» SUPPLIED MATERIAL:
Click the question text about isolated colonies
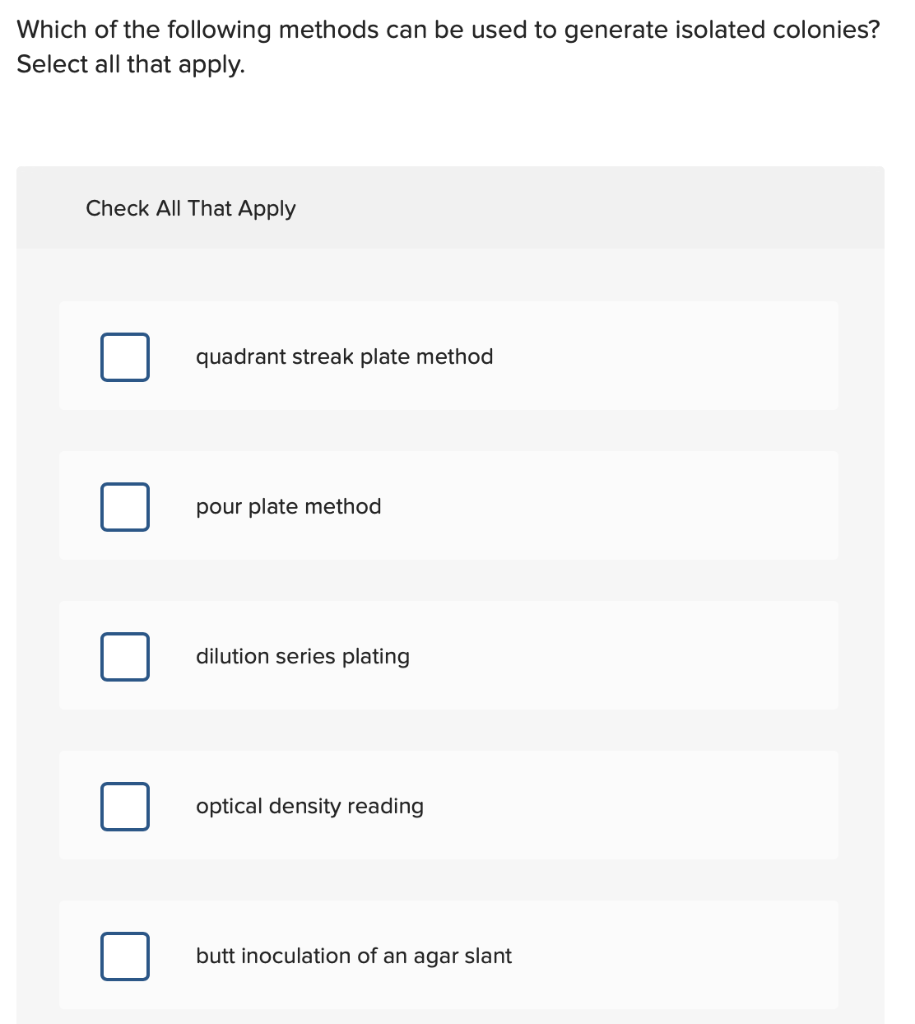Viewport: 915px width, 1024px height. click(447, 30)
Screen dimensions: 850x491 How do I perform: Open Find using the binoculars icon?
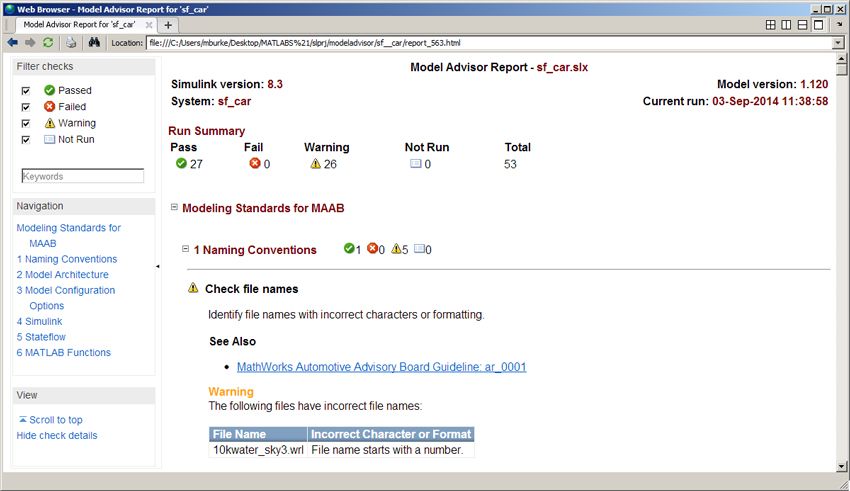pyautogui.click(x=95, y=43)
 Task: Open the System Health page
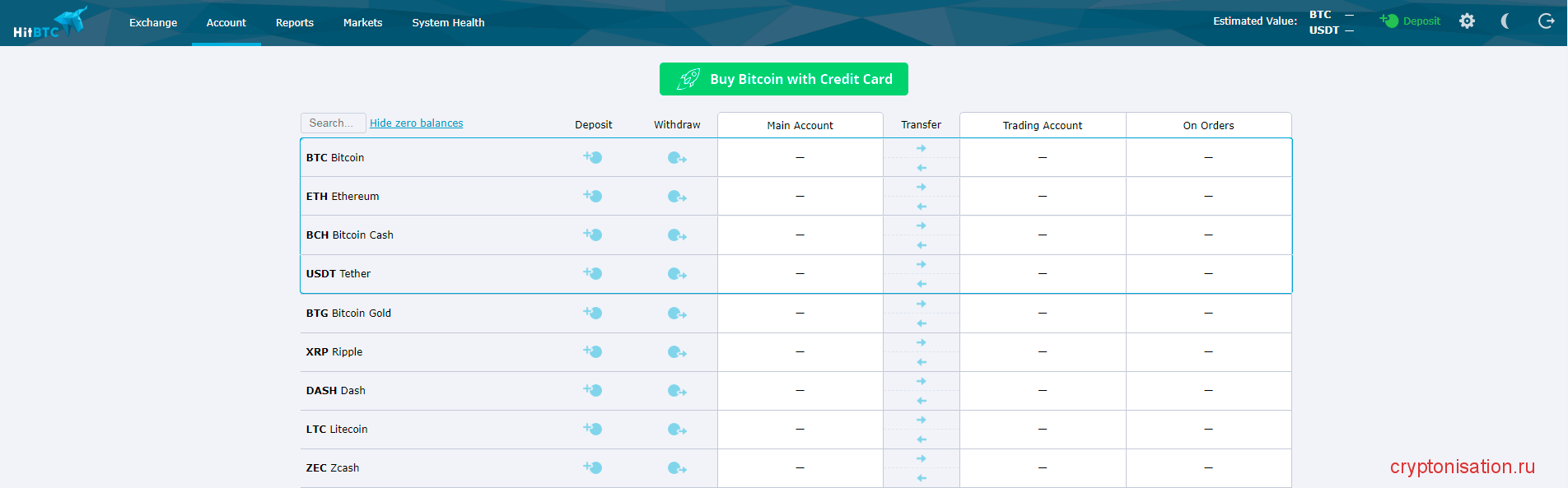pos(448,23)
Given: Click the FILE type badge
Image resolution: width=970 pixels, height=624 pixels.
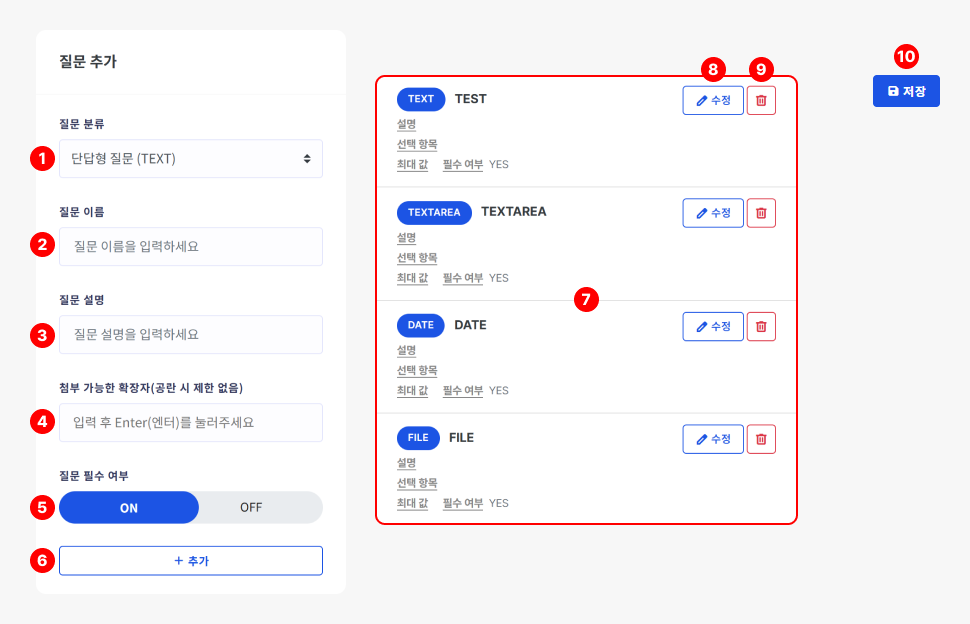Looking at the screenshot, I should (418, 438).
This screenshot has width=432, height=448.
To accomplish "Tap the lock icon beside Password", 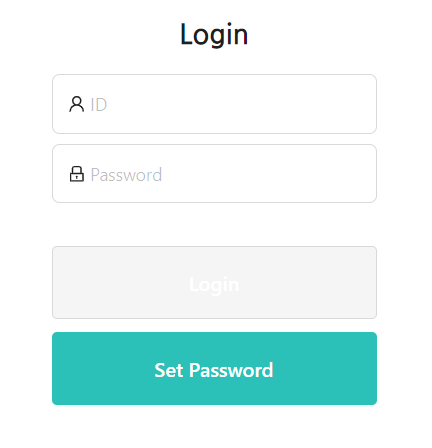I will pos(77,174).
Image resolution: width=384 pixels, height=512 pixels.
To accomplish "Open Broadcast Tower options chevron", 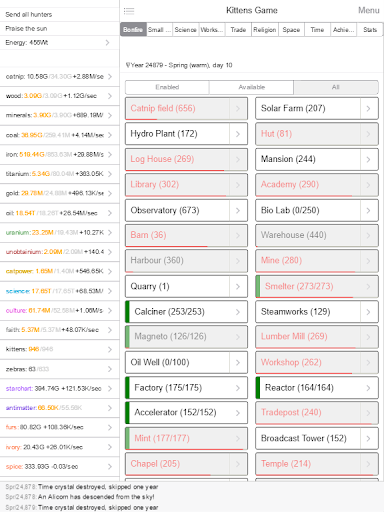I will point(369,438).
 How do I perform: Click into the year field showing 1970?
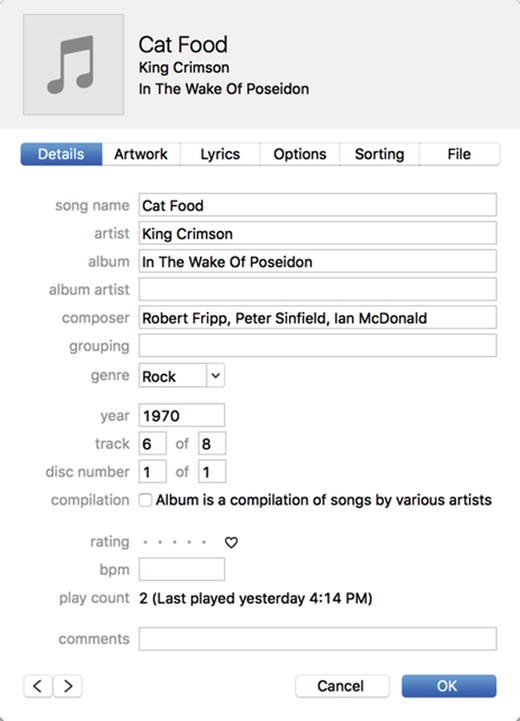pyautogui.click(x=182, y=415)
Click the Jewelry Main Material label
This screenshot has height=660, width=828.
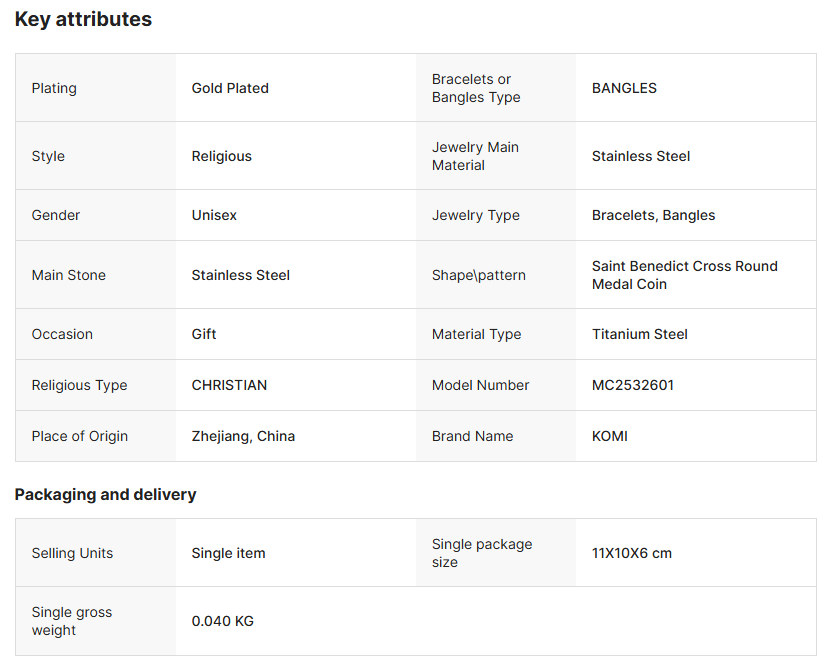tap(475, 156)
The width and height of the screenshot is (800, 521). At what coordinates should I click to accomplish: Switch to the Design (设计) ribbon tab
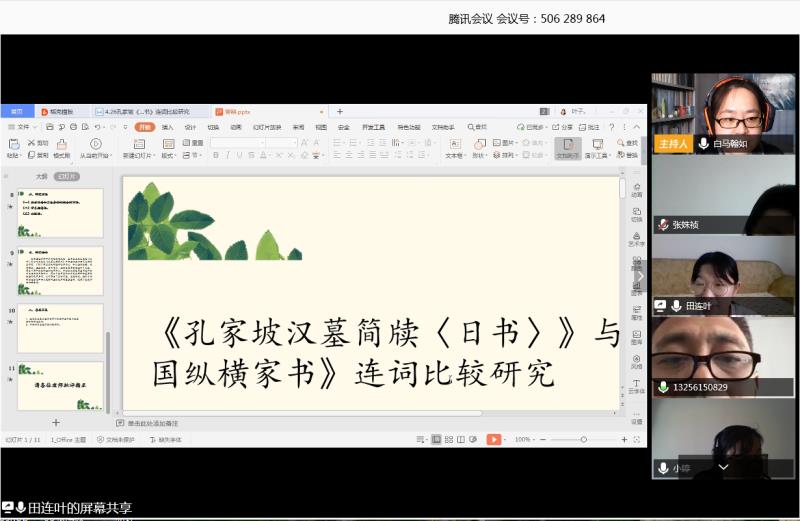coord(190,127)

» ACTIVITY: Omit all pictures and write out, exactly, only the lines from the line containing "How do I perform: Click" through the last line of the entries above.

» SOLUTION TO THIS TASK:
 How do I perform: Click into the year field showing 1970?
pyautogui.click(x=182, y=415)
Click the Jewelry Main Material label
This screenshot has height=660, width=828.
tap(475, 156)
The width and height of the screenshot is (800, 521). At what coordinates should I click to accomplish: Switch to the Design (设计) ribbon tab
coord(190,127)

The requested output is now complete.